Employees may also be exempt from overtime requirements if they are categorized under the “highly compensated employee” exemption. Employees will properly fall within this exemption if they earn the minimum specified salary amount (currently set at $107,432) and perform one or more of the white-collar duties.

DOL’s Proposed Rule
The NPRM proposes revisions to the minimum salary level for the white collar and highly compensated employee exemptions to the FLSA—and by significant amounts. Specifically, the DOL proposes increasing the minimum salary threshold for the white-collar exemption from $684 per week ($35,568 annually) to $1,059 per week ($55,068 annually).

This proposed salary is based on the most recent census data and is set at the 35th percentile of weekly earnings of full-time non-hourly workers in the lowest-wage Census Region (currently the South). The current FLSA regulations, which went into effect on January 1, 2020, set the minimum salary level at the 20th percentile mark.

Additionally, the DOL seeks to increase the minimum salary threshold for highly compensated employees from $107,432 to $143,988 annually, which is set at the 85th percentile of weekly earnings of full-time non-hourly workers nationally.

Finally, the NPRM requires that these minimum salaries be automatically adjusted every three years to remain at their respective percentiles of annualized weekly earnings, based on the prior four quarters of wage data. The updated salary levels would be published at least 150 days prior to becoming effective. The DOL would retain the flexibility to delay the automatic adjustment, however, if unforeseen economic or other conditions warrant.

The NPRM does not propose any changes to the current duties tests for the exemptions or the salary basis regulations.

Procedural Posture and Potential Challenge
The comment period will open once the rule has been published in the Federal Register and will remain open for 60 days thereafter. Once finalized, the rule would become effective 60 days after publication.

It is likely that business groups and some states may file legal challenges against the proposed rule. Such legal action occurred in 2016 when the Obama Administration attempted to implement similar legislation, and resulted in the regulation being struck down in its entirety. Although the current NPRM sets the minimum salary level at a slightly lower percentile (35% instead of 40%), groups opposed to the NPRM may bring similar lawsuits, using the earlier court decision as a blueprint.

Practical Impacts
If the proposed minimum salary levels are retained in a final rule, the DOL estimates that, within the first year of implementation, 3.6 million workers would see salary increases or changes in their FLSA classification as a result, and that there would be an income transfer of $1.2 billion from employers to employees in Year One alone (mostly arising from new overtime premiums or salary increases implemented to maintain the exempt status of affected employees).

In the meantime, employers are encouraged to reassess their employee classifications to ensure that employees are properly classified, both in terms of salary threshold and job duties. Given the potential liability for misclassifications—which includes payment of back wages as far back as three years, as well as liquidated damages and attorney’s fees—employers should seek advice of counsel when undertaking such analyses.

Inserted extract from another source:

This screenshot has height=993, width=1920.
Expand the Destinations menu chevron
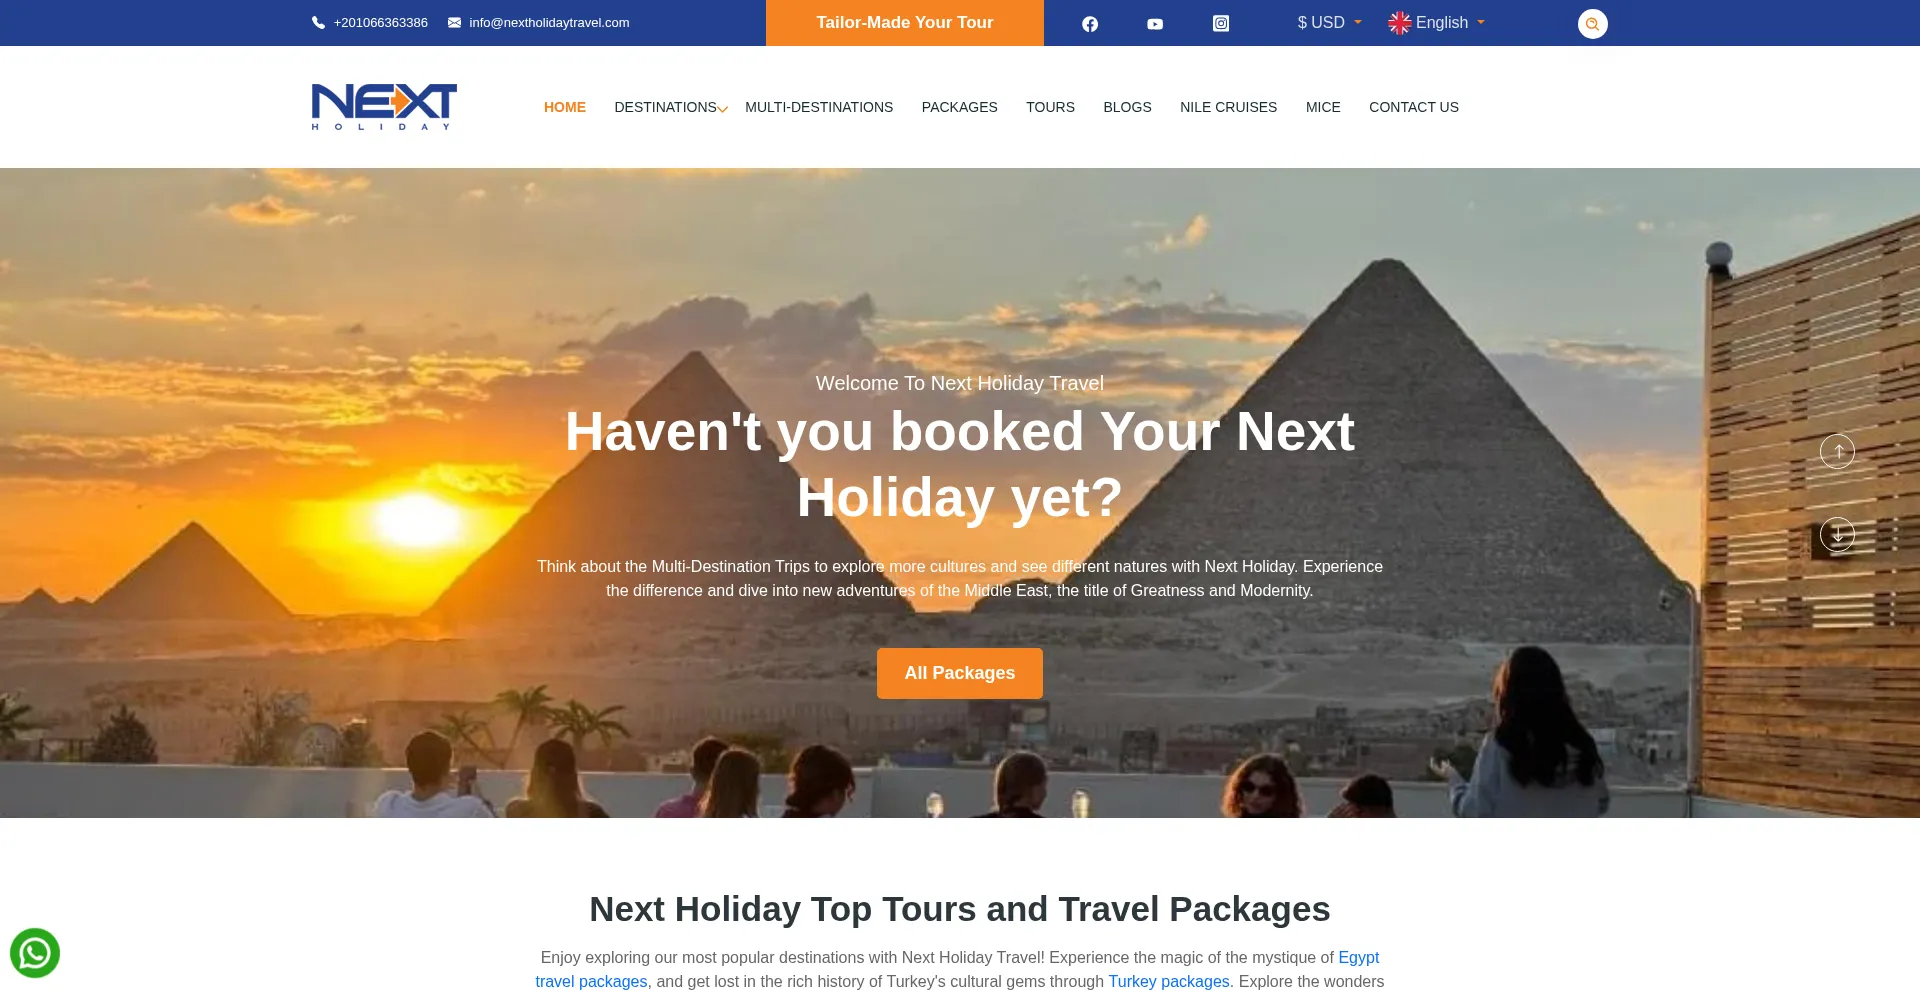coord(723,109)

Employers may also wish to start tracking the average hours worked by their exempt employees earning less than $55,068, to assess the impact of this proposed rule. If those employees rarely work more than 40 hours a week, the practical effect of converting the employee to non-exempt may be limited. On the other hand, if those employees routinely work more than 40 hours per week, employers may wish to consider cost-cutting strategies, such as reallocating workloads, bringing in part-time or contracted additional support, or reducing less critical work assignments. Alternatively, some employers may decide to increase personnel budgets to account for salary increases or overtime payments to such employees. Even aside from FLSA compliance mandates, employers may find that the new regulation results in high market benchmarks for compensation for those classifications of jobs, and that increasing compensation levels becomes necessary to stay competitive in recruiting and retaining employees.

Employers must also ensure that they comply with applicable state law requirements, many of which exceed even these new federal salary thresholds (including California and New York) and may also have duties tests that vary from the federal regulations.

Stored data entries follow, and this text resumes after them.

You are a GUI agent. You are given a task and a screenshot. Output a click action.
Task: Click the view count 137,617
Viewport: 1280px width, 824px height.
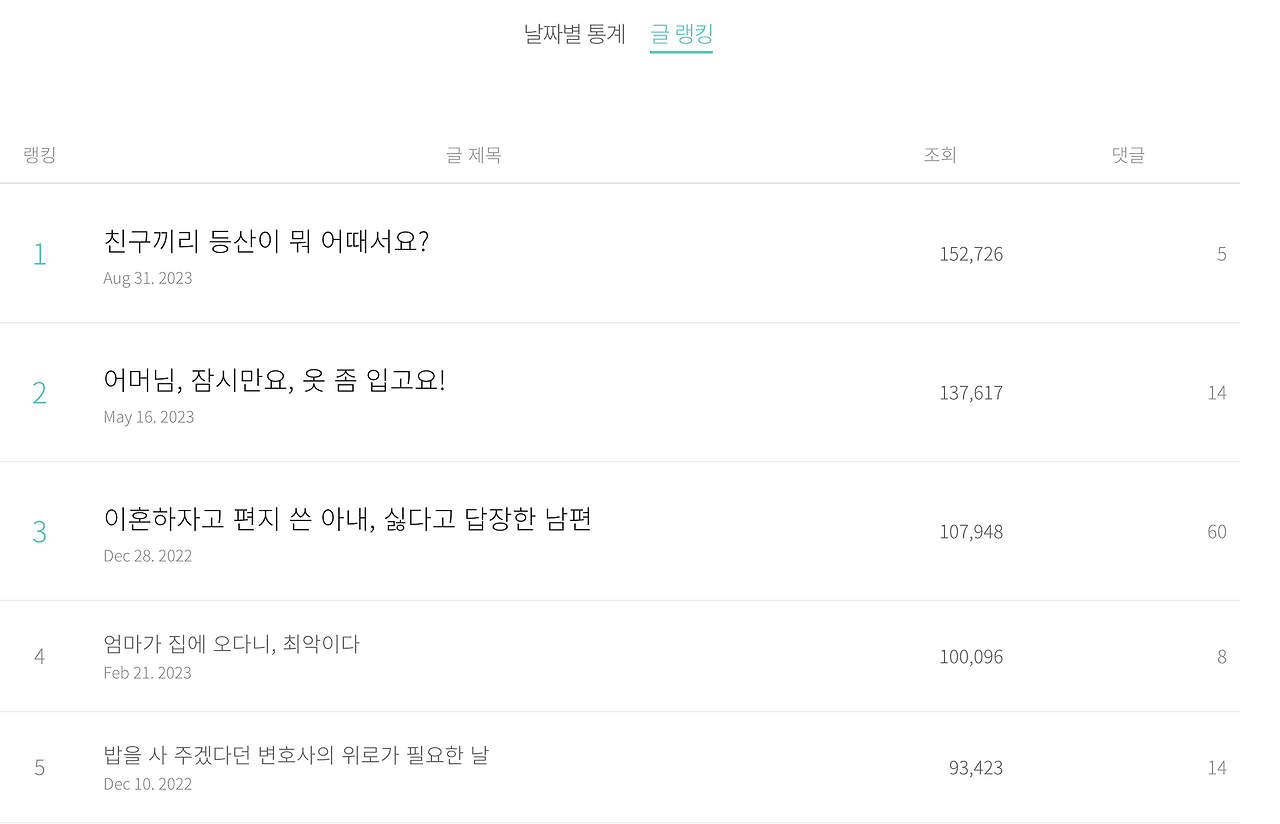pyautogui.click(x=971, y=393)
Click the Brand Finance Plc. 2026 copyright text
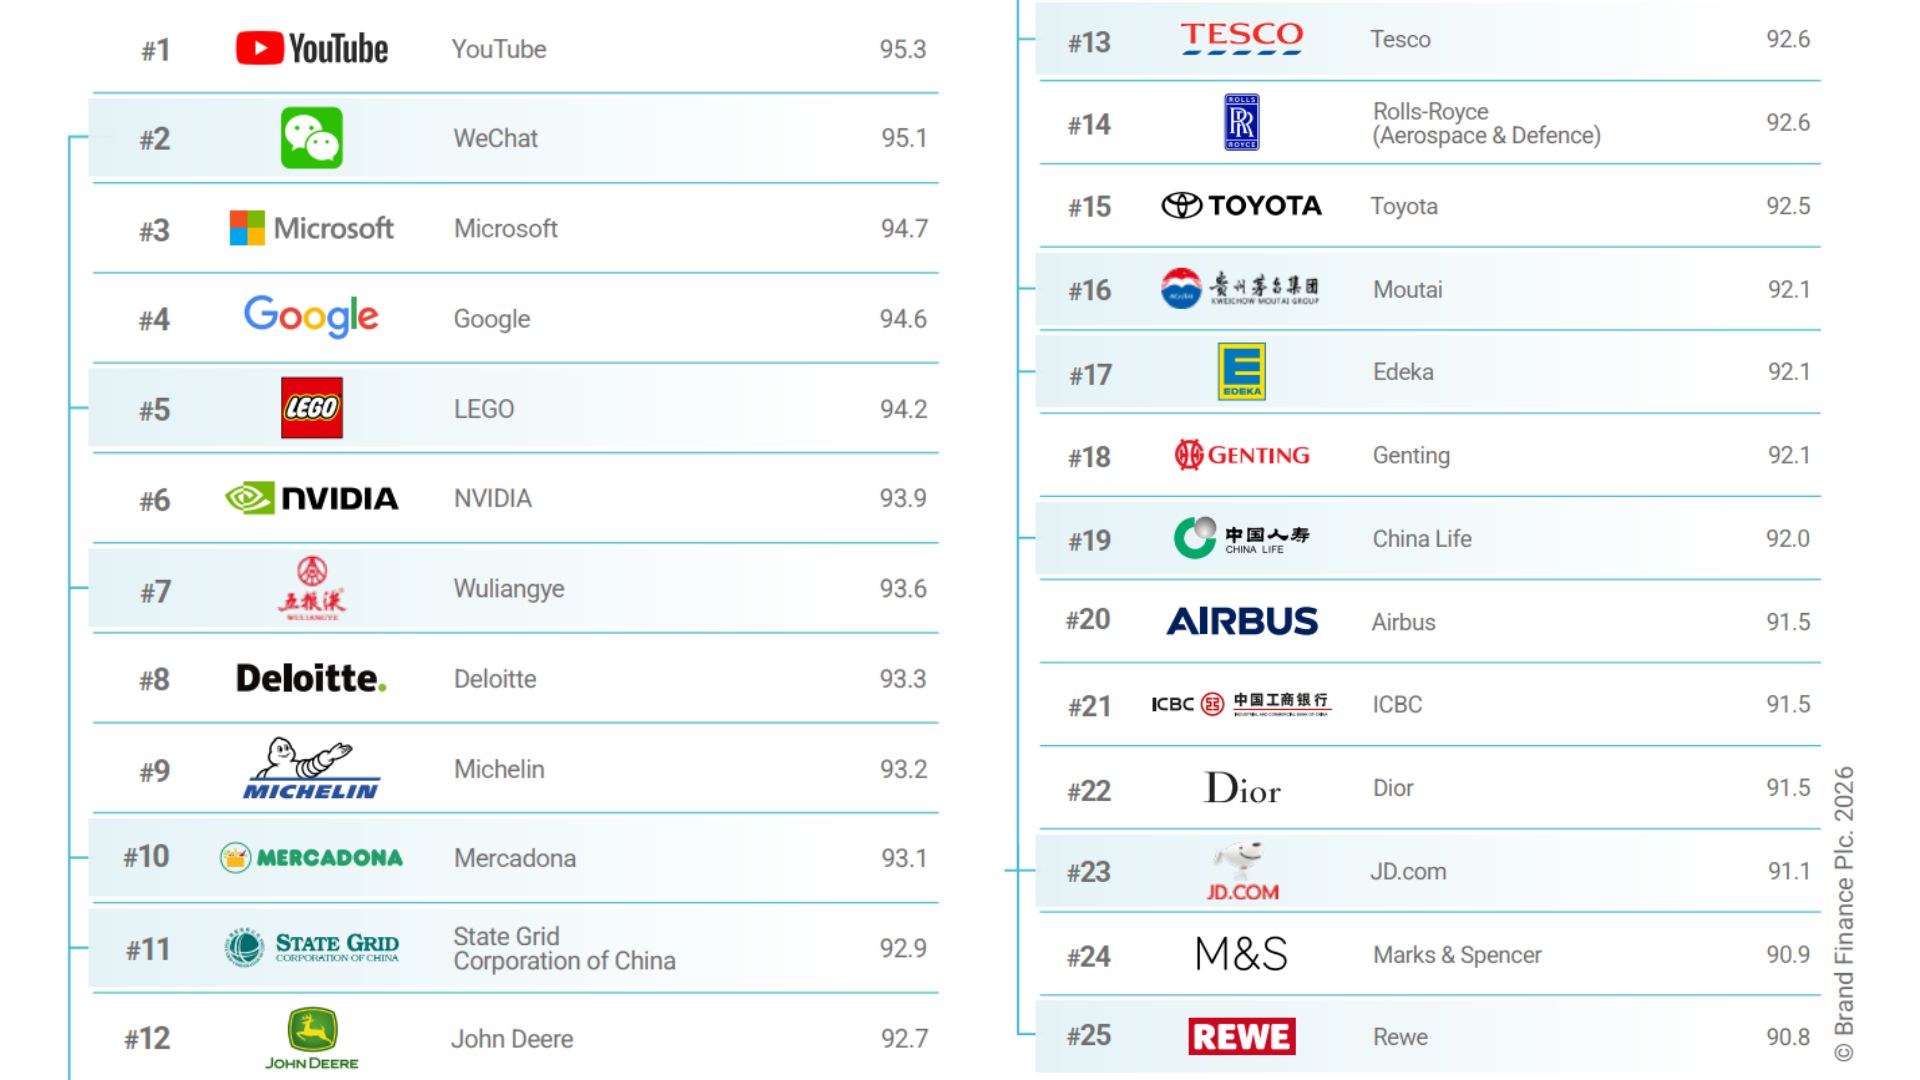The height and width of the screenshot is (1080, 1920). click(x=1844, y=913)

Employers should also be mindful of the impact of classification and salary on enforceability of restrictive covenant agreements pursuant to state law, as some states, such as Massachusetts and Rhode Island, prohibit non-compete agreements for non-exempt employees.

[1] The salary basis rule applies the executive, administrative, or professional exemptions, as well as the highly compensated employee exemptions. Two other exemptions do not require payment on a salary basis: Computer professionals paid on an hourly basis, and outside sales employees. In addition, certain professionals including doctors, lawyers, and teachers are also not subject to the minimum salary tests.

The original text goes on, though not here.